Quant à Martin Nault, qui incarne le personnage principal du long métrage, ce dernier a été l'un des deux seuls candidats à avoir été rencontrés en personne par le réalisateur. S'il n'avait pas d'expérience de tournage au départ, ce dernier a tout de même trouvé rapidement ses repères sur le plateau.
« C'est une personne qui a un bagage. Il a eu mille vies, il a fait plein de choses. C'est un homme très intelligent. Il a compris rapidement le concept du personnage versus la réalité versus les besoins qui venaient à la réalisation. Ç'a vraiment été un petit miracle de tomber sur Martin », explique Julie Roy.
La question qui tue : qu'avons-nous réellement retenu de la pandémie? Avons-nous vraiment mis en place et appliqué toutes les bonnes résolutions et les changements que nous disions vouloir instaurer à la fin du confinement?
Bien sûr que non.
D'ailleurs, le film aurait très bien pu ne jamais faire mention de son contexte pandémique et garder toute sa force de frappe malgré tout.

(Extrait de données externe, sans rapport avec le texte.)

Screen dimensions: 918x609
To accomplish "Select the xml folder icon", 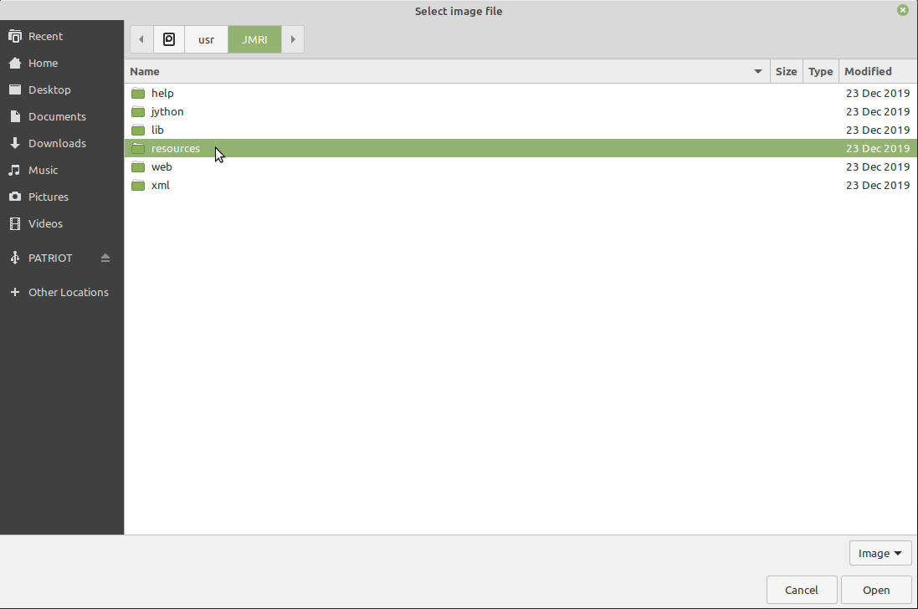I will coord(138,186).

« Ça me fascine de voir que ça n'a pas changé. On ne veut pas me parler du film, on ne veut pas parler de ça. C'est comme si ça ne s'était pas produit. Je trouve ça drôle, beau et ironique, quand même. C'est là que je me dis qu'on a touché de quoi », affirme Robin Aubert.
« La vocation d'artiste, c'est d'outrepasser ce déni-là, justement, de dénoncer, de parler des choses que les gens essaient de camoufler. Nous, on veut les faire ressortir, pour montrer que c'est encore là, pour vous le rappeler au cas où vous auriez oublié. Le film fait ça, parce qu'on le sent dans la réaction. On le sait que c'est polarisant », enchérit Julie Roy.
« Je pense qu'il y en a plusieurs qui le prennent personnel, par rapport à quelqu'un qu'ils connaissent, que ce soit un père, une mère, une tante, ou par rapport à eux-mêmes », ajoute le réalisateur.
« Je pensais que ça aurait changé, la pandémie, j'aurais pensé qu'on aurait changé [...] J'ai un côté plus naïf qui me fait mal des fois. »
Tu ne sauras jamais est présentement à l'affiche partout au Québec.